LAS VEGAS. — At the close of 2008, numerous market researchers and the Consumer Electronics Association (CEA) weighed in with their assessments of the netbook market.
Display Search, an NPD Group Company, announced last month that it expected mini-note PCs or netbooks to be the “one very bright spot” in what it expected would otherwise be a “rather dismal fourth quarter for the PC industry as a whole.”
The group reported that the netbook category grew at more than 160 percent quarter-on-quarter in the third quarter of 2008. It also said it expected the netbook market to surge to more than 14 million units for the year by the end of 2008, up from less than 1 million in 2007. Growth in this area of the PC industry was expected to be propelled by low prices and a user experience that closely mirrors that of a typical PC.

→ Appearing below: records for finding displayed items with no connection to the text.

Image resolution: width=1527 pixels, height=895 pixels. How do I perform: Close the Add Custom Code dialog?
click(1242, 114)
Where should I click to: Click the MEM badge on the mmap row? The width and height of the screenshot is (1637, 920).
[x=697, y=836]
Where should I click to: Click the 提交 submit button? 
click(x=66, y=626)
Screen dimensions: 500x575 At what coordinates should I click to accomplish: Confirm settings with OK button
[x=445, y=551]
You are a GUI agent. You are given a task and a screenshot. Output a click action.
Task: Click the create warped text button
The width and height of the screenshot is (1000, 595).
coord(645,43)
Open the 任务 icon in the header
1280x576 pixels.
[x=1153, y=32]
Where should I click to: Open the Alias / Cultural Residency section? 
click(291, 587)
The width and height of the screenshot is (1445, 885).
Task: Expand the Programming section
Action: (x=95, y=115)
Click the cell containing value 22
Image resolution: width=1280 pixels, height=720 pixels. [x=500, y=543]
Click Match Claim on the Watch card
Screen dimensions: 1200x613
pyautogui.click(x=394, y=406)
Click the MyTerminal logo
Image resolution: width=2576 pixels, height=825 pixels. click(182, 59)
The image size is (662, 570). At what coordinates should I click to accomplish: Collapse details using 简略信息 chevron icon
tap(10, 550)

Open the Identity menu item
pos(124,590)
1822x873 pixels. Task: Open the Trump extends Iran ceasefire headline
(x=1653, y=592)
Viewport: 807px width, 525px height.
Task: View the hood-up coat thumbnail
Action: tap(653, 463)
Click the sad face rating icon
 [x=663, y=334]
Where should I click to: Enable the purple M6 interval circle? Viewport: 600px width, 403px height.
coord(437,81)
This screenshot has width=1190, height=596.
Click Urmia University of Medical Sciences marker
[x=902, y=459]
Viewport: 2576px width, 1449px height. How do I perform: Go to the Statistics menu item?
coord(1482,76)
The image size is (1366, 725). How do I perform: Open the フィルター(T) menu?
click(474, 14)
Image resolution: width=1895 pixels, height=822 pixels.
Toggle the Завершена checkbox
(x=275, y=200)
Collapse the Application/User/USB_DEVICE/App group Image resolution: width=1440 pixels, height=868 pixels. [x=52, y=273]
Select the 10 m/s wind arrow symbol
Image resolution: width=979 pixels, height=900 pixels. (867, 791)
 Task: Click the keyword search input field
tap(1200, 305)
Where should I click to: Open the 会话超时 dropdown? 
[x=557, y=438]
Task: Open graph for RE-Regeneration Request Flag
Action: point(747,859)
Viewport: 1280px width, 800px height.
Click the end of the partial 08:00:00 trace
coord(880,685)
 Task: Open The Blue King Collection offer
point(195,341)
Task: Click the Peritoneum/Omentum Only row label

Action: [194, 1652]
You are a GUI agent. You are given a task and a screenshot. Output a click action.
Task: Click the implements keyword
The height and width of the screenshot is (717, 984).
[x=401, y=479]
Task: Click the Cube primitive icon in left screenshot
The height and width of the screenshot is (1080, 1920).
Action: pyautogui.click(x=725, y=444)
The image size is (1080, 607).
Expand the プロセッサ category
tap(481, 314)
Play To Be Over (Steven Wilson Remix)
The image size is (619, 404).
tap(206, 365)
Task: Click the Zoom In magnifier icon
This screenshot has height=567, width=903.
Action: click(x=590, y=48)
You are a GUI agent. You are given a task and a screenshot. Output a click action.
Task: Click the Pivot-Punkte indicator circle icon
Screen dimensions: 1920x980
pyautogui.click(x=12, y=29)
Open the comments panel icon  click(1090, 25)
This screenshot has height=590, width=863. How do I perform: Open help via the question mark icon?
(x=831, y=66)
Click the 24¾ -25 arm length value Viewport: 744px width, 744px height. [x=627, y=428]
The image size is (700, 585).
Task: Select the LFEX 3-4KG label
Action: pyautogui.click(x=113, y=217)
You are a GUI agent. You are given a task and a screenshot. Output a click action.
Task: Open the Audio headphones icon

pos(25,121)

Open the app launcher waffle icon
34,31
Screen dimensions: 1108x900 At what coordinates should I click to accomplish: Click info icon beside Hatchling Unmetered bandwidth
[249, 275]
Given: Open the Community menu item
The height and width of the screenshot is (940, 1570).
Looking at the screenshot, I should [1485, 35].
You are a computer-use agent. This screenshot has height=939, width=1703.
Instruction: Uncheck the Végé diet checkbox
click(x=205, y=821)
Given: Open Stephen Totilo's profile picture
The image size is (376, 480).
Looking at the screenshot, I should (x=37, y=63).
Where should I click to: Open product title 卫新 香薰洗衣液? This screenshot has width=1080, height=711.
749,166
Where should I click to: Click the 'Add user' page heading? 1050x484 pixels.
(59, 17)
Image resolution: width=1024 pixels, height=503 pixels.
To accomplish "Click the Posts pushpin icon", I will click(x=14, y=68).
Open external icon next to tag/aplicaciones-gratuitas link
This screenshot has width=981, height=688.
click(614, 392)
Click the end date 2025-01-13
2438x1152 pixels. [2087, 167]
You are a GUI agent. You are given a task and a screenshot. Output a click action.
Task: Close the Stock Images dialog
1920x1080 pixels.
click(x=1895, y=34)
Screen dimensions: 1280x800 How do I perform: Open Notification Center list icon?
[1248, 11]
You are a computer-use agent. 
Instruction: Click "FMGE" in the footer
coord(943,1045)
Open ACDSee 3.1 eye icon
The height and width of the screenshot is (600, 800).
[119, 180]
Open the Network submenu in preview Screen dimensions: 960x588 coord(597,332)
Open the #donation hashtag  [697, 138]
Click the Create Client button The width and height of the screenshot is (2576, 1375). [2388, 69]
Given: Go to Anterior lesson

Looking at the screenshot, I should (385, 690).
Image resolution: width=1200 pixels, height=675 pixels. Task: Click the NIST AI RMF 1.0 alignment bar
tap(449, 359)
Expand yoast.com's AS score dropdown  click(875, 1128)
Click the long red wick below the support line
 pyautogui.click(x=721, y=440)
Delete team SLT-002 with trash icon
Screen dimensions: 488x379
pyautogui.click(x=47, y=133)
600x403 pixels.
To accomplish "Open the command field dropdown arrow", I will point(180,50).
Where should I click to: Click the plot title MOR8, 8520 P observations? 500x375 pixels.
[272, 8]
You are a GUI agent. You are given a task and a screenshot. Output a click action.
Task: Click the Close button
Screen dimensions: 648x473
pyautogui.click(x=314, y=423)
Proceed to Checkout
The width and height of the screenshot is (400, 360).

Others in the industry were less optimistic. In the same month, the CEA announced it was lowering its projections for fourth-quarter growth in the consumer electronics industry. As part of its announcement, the association referred directly to the PC market, saying it was “feeling the impact of the economy” and that it expected the overall computer category would post a year-over-year revenue decline of 2 percent, down slightly from its earlier estimation of a one percent decline. The group credited “greater than expected discounts on laptops and an increased interest in lower-priced netbooks” as reasons for its revised expectations.
Similarly, IDC said it expected overall worldwide PC shipment growth to slow considerably; it also lowered its outlook going forward. Of the netbook segment, Loren Loverde, director of IDC’s Worldwide Quarterly PC Tracker said “low-cost mini notebooks will help volume but pressure margins and revenues.”